*EXCERPT*.

>> START

Our current credit facility provides that we must use the net proceeds from any equity offering to make a mandatory prepayment of the term loan and capital expenditure loan under that credit facility. We expect that, prior to any offering, we will seek consents, waivers or amendments to permit us to retain all or a substantial portion of the net proceeds to be used as discussed above.

 

DESCRIPTION OF SECURITIES WE MAY SELL

 

Capital Stock

 

The following description of our capital stock includes a summary of certain provisions of applicable Pennsylvania law, our articles of incorporation and bylaws. The following description of the terms of the preferred stock we may issue sets forth certain general terms and provisions of any series of preferred stock to which any prospectus supplement may relate. Particular terms of the preferred stock offered by any prospectus supplement and the extent, if any, to which these general terms and provisions shall apply to any series of preferred stock so offered will be described in the prospectus supplement relating to the applicable preferred stock. The applicable prospectus supplement may also state that any of the terms set forth in this description are inapplicable to such series of preferred stock. This description of our capital stock does not purport to be complete and is subject to and qualified in its entirety by reference to applicable Pennsylvania law and the provisions of our articles of incorporation, bylaws and any applicable certificates of designation, which have been or will be filed with the SEC. See “Where You Can Find More Information” for information on how to obtain copies of these documents.

>> END

*PROVIDED DATA*.
>> START

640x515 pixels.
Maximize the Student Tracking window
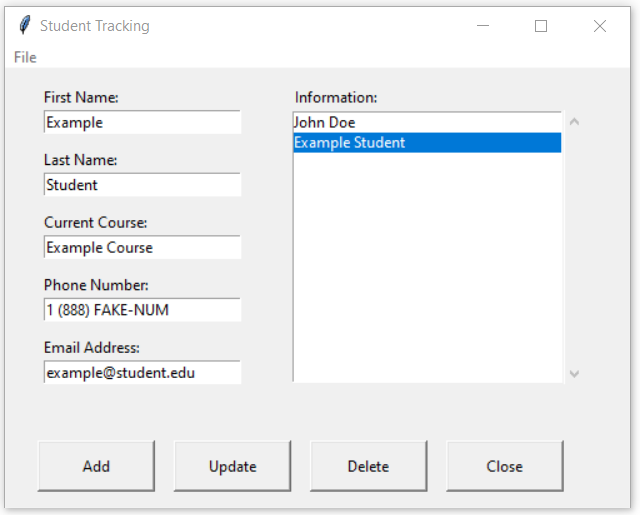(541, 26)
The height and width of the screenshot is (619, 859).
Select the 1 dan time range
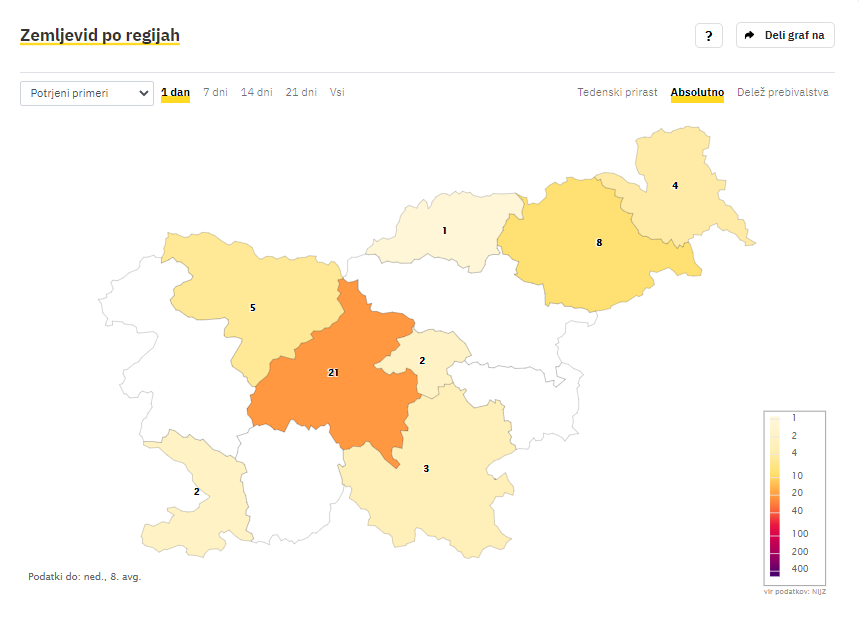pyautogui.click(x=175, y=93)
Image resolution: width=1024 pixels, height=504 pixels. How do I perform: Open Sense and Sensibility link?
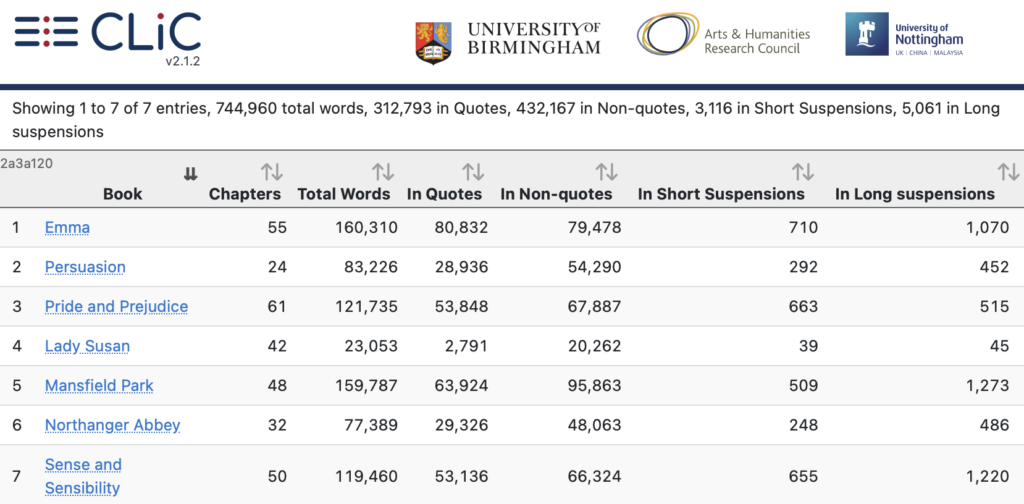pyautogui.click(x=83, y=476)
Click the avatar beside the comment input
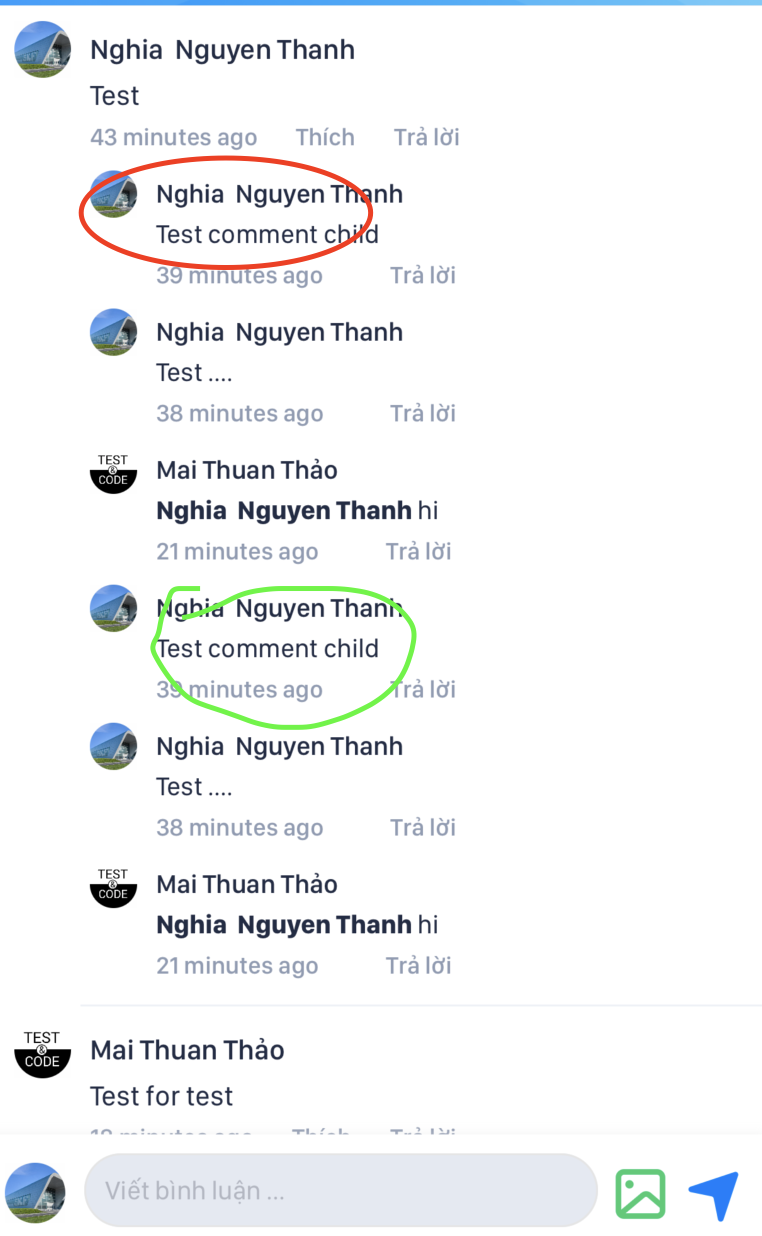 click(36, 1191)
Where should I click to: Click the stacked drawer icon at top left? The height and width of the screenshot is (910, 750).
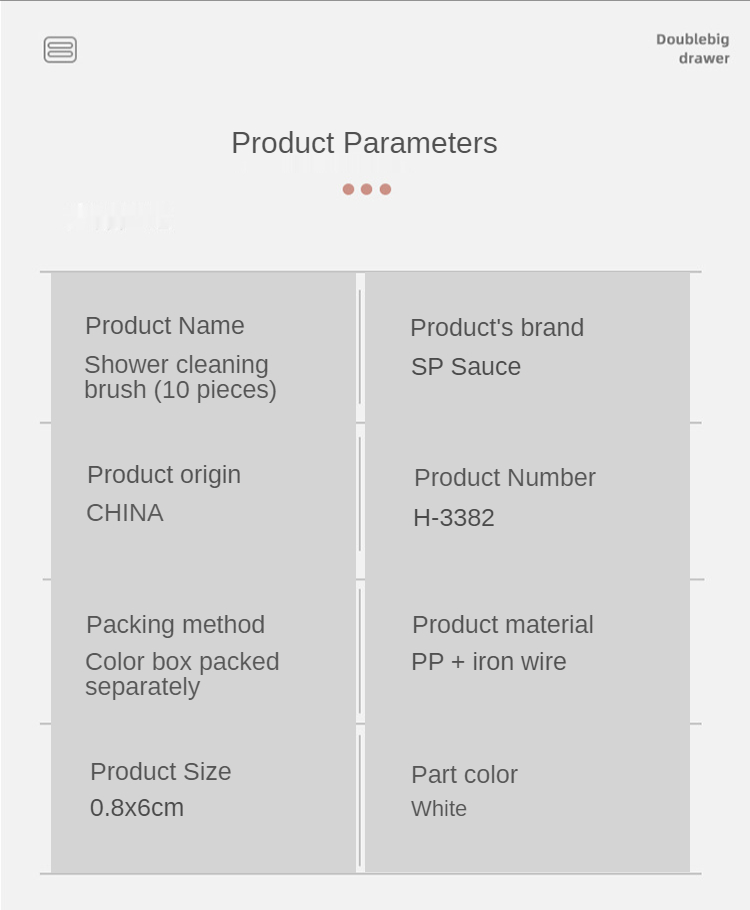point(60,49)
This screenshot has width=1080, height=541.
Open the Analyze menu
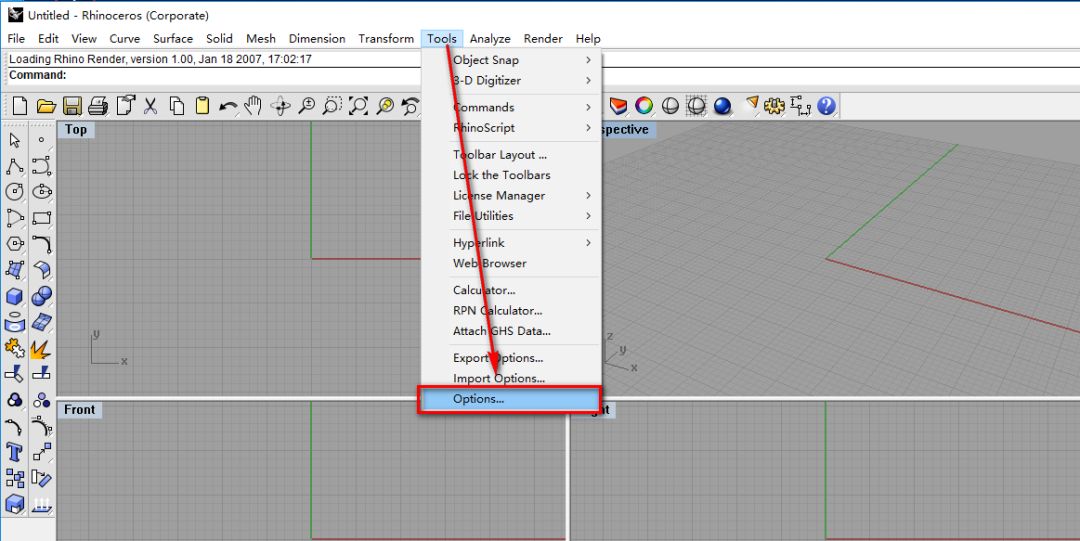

>> END

*EXERCISE OBJECTIVE*. Quote the prospectus excerpt between "Our current credit" and "as discussed above.", inclusive. Rely only on the prospectus excerpt for what comes next.

*EXERCISE SOLUTION*.
Our current credit facility provides that we must use the net proceeds from any equity offering to make a mandatory prepayment of the term loan and capital expenditure loan under that credit facility. We expect that, prior to any offering, we will seek consents, waivers or amendments to permit us to retain all or a substantial portion of the net proceeds to be used as discussed above.